[[ Provided entries open ]]

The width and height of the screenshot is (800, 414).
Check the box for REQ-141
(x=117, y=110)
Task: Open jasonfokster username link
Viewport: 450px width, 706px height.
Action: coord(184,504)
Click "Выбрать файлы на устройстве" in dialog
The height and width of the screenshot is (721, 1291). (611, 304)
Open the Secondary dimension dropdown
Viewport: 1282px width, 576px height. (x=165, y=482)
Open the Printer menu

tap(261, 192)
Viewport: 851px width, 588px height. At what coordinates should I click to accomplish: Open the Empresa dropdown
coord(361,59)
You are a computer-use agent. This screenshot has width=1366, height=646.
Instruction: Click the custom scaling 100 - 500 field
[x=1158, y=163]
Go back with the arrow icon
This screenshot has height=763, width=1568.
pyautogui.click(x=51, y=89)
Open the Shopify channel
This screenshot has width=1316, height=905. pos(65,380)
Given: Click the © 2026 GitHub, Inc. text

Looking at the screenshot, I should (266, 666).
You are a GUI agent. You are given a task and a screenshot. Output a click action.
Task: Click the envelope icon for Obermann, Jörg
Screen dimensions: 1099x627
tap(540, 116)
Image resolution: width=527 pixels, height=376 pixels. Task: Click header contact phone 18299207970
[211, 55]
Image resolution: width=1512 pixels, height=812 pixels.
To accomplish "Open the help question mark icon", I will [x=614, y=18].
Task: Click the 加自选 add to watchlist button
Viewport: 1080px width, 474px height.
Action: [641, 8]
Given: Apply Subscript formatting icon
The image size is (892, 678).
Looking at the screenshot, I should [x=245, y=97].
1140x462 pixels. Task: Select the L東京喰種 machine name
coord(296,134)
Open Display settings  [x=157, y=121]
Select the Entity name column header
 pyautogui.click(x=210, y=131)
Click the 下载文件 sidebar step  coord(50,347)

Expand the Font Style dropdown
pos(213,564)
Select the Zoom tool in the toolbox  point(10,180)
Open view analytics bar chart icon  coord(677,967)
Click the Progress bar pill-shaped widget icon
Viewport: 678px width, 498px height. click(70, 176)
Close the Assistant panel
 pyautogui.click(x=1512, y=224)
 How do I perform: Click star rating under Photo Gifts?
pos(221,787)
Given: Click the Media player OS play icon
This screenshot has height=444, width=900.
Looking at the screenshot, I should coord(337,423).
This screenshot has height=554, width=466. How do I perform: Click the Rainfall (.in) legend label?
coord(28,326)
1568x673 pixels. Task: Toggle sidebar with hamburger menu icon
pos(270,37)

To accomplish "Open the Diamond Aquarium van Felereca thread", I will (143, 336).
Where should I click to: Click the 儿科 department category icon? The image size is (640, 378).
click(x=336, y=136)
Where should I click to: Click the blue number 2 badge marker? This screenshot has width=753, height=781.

[[ Provided entries closed ]]

Aim of the task
Would you show every line in the data above that contains the string "will"?

Answer below
To accomplish "Open the help question mark icon", I will [x=614, y=18].
To accomplish "Open the Diamond Aquarium van Felereca thread", I will (143, 336).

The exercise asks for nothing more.